NASA postpones second SLS static fire test

NASA today announced that it was postponing the second SLS static fire test of the rocket’s core stage due to a valve issue in its main engines.

NASA said it was postponing the Green Run static-fire test, which had been scheduled for Feb. 25, after discovering a problem with one of eight valves called “prevalves” associated with the stage’s four RS-25 main engines. The valve, which supplies liquid oxygen, was “not working properly,” NASA said in a statement, but didn’t elaborate on the problem.

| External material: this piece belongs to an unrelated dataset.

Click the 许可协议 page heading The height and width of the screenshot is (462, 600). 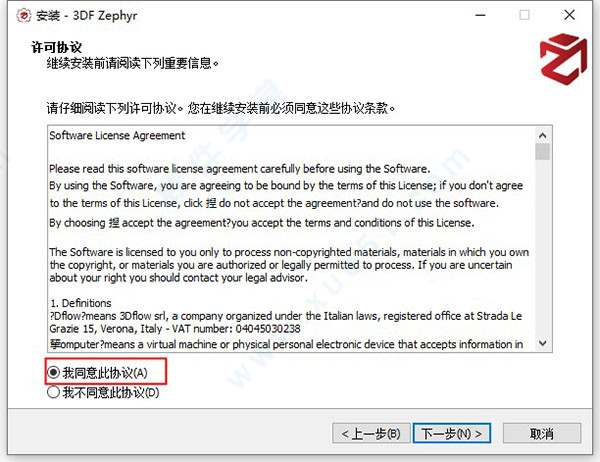(56, 47)
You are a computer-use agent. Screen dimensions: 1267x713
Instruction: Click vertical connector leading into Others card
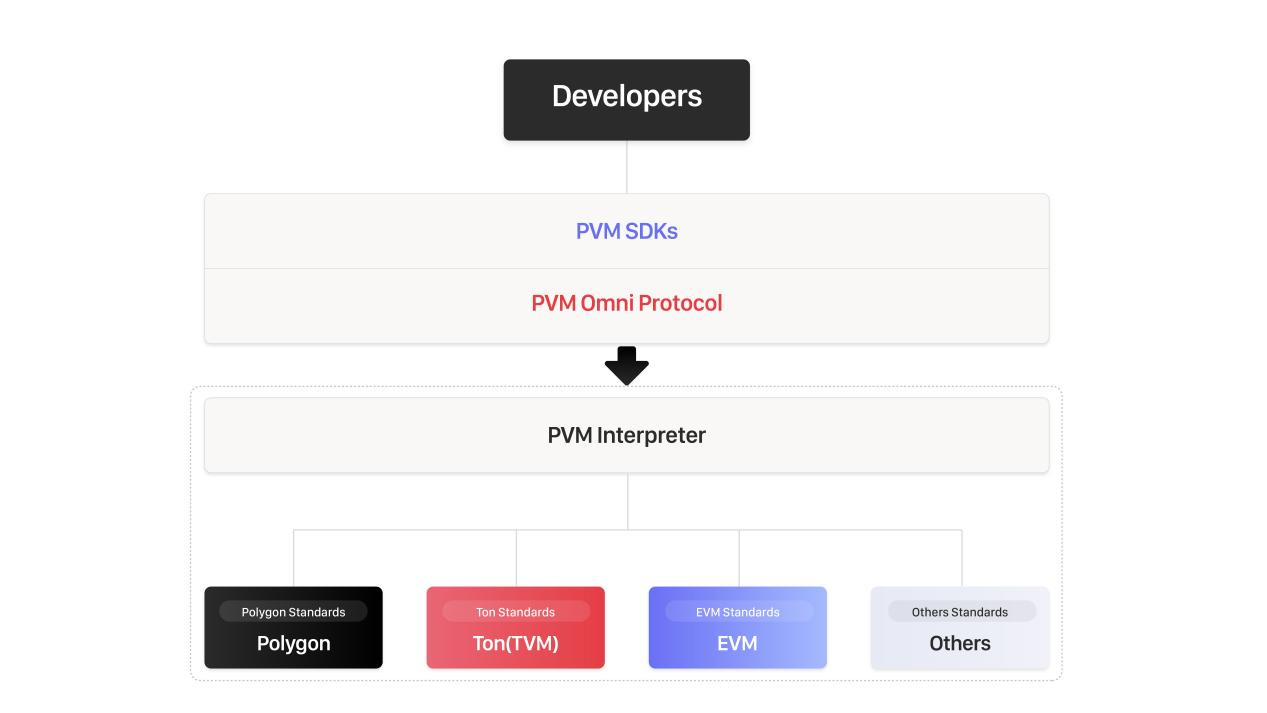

Engineers identified the problem during preparations over the weekend for the test. NASA said it will work with Boeing, the prime contractor for the core stage, to “identify a path forward in the days ahead and reschedule the hot fire test” but did not set a new date for the test.

This was not the first time Boeing and NASA has had valve problems with the rocket, though this problem appears unrelated to the previous issue.

Either way, the continuing technical problems — such as the two previous aborts during testing — does not build confidence in the rocket. First, the schedule is very tight, and is getting tighter. Its first unmanned test flight was supposed to happen by the end of this year, and right now that looks very unlikely. Yet, it must happen within the next twelve months because they have begun stacking the strap-on solid rocket boosters, and those have a sell-by date.

More important, these issues raise big red flags as to the overall trustworthiness of the rocket. I certainly would not want to fly on it, at least not until I see it fly at least a half dozen times successfully. The problems however suggest that achieving such a track record is going to be quite difficult.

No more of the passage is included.